Bayi-bayi tersebut lahir dari ibu yang positif COVID pada trimester kedua dan melahirkan beberapa minggu kemudian.
Kejang dimulai pada hari pertama kehidupan
Bayi-bayi mulai merebut sejak hari pertama kehidupan. Mereka memiliki nada rendah yang dalam (hipotonia) dalam pemeriksaan klinis mereka, jelas Dr. Benny.
“Kami sama sekali tidak memiliki penjelasan yang baik untuk kejang awal dan tingkat cedera otak yang kami lihat,” kata Dr. Duara.
Dr. Benny mengatakan bahwa ketika tubuh mereka tumbuh, mereka memiliki lingkar kepala yang sangat kecil. Tidak seperti beberapa bayi yang lahir dengan virus Zika, bayi ini tidak mikrosefalus saat lahir. Pencitraan otak pada kedua bayi menunjukkan atrofi otak yang signifikan, dan pemeriksaan perkembangan saraf menunjukkan keterlambatan yang signifikan.
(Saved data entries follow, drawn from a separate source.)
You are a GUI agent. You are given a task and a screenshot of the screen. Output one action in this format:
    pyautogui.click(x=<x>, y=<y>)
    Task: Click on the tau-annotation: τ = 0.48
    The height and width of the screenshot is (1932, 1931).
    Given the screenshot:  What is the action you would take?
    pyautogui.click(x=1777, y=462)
Diskusi dimulai dengan tim multidisiplin pusat termasuk ahli saraf, ahli patologi, ahli neuroradiologi, dan dokter kandungan yang merawat ibu dan bayi.
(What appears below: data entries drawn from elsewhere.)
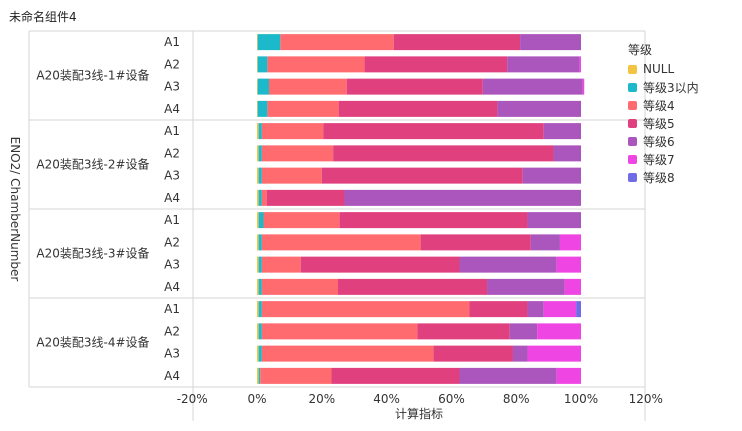 The height and width of the screenshot is (431, 742). Describe the element at coordinates (659, 178) in the screenshot. I see `legend-label: 等级8` at that location.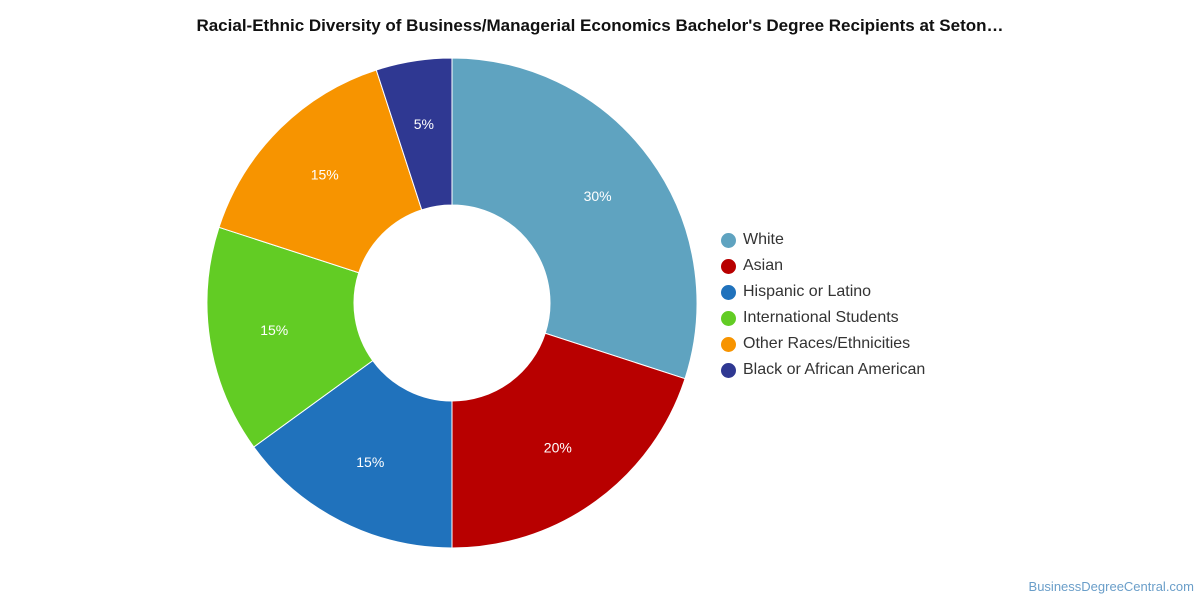 This screenshot has width=1200, height=600. I want to click on slice-other-races-ethnicities, so click(320, 172).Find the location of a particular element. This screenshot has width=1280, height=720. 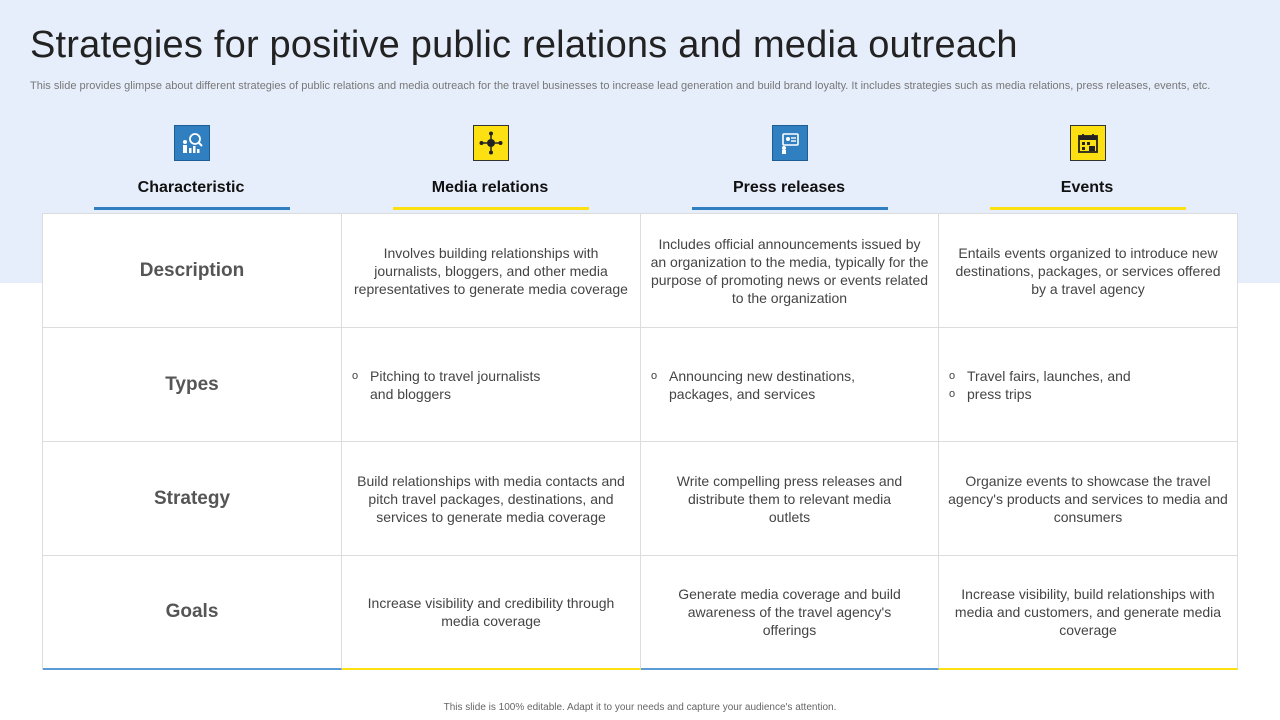

column-header-press-releases: Press releases is located at coordinates (789, 169).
Para ahli memeriksa plasenta dan menemukan beberapa perubahan karakteristik COVID dan adanya virus COVID. Ini disertai dengan peningkatan penanda peradangan dan penurunan drastis hormon penting untuk kesehatan plasenta dan perkembangan otak.
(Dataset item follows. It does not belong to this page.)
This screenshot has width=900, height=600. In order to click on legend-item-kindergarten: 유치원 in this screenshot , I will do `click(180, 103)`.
Memeriksa temuan otopsi bayi semakin meningkatkan kecurigaan penularan dari ibu, sesuatu yang belum pernah didokumentasikan sebelumnya.
Rekan penulis Ali G. Saad, MD, direktur patologi pediatrik dan perinatal di Miami, berkata, “Saya telah melihat ribuan otak dalam otopsi selama 14 tahun terakhir, dan ini adalah kasus leukoensefalopati atau hilangnya materi putih yang paling dramatis di a sabar tanpa alasan yang berarti. Itulah yang memicu penyelidikan.”
Para ibu memiliki presentasi yang sangat berbeda
Rekan penulis Michael J. Paidas, MD, dengan departemen kebidanan, ginekologi, dan ilmu reproduksi di Miami, menunjukkan bahwa keadaan kedua ibu, yang berusia 20-an, sangat berbeda.
Seorang ibu melahirkan pada usia 32 minggu dan mengalami presentasi COVID yang sangat parah dan menghabiskan satu bulan di unit perawatan intensif. Tim memutuskan untuk melahirkan anak itu untuk menyelamatkan ibunya, kata Dr. Paidas.
Sebaliknya, ibu lainnya memiliki infeksi COVID tanpa gejala pada trimester kedua dan melahirkan cukup bulan.
Dia mengatakan salah satu kecurigaan awal dalam presentasi bayi adalah ensefalopati iskemik hipoksia. “Tapi bukan kurangnya aliran darah ke plasenta yang menyebabkan ini,” katanya. “Sejauh yang kami tahu, itu adalah infeksi virus.”
Contoh jarang terjadi
Para peneliti menekankan bahwa kejadian ini jarang terjadi dan belum pernah terlihat sebelum atau sejak periode penelitian ini sepengetahuan mereka.
Dr. Duara berkata, “Ini adalah sesuatu yang ingin kami peringatkan kepada komunitas medis lebih dari masyarakat umum. Kami tidak ingin masyarakat awam menjadi panik. Kami mencoba memahami apa yang membuat kedua kehamilan ini berbeda, sehingga kami dapat penelitian langsung untuk melindungi bayi yang rentan.”
Data sebelumnya menunjukkan status yang relatif jinak pada bayi yang dites negatif virus COVID setelah lahir. Benny menambahkan bahwa vaksinasi COVID telah ditemukan aman dalam kehamilan dan vaksinasi dan menyusui dapat membantu pelepasan antibodi ke bayi dan membantu melindungi bayi. Karena kasus ini terjadi pada masa awal pandemi, tidak ada vaksin yang tersedia.
Dr. Paidas menerima dana dari BioIncept untuk mempelajari ensefalopati hipoksik-iskemik dengan Preimplantation Factor, adalah anggota dewan penasehat ilmiah, dan memiliki opsi saham. Dr. Paidas dan rekan penulis Dr. Jayakumar adalah penemu SPIKENET, University of Miami, hak patennya tertunda pada tahun 2023. Penulis lain tidak memiliki konflik kepentingan untuk diungkapkan.
Artikel ini awalnya muncul di MDedge.com, bagian dari Medscape Professional Network.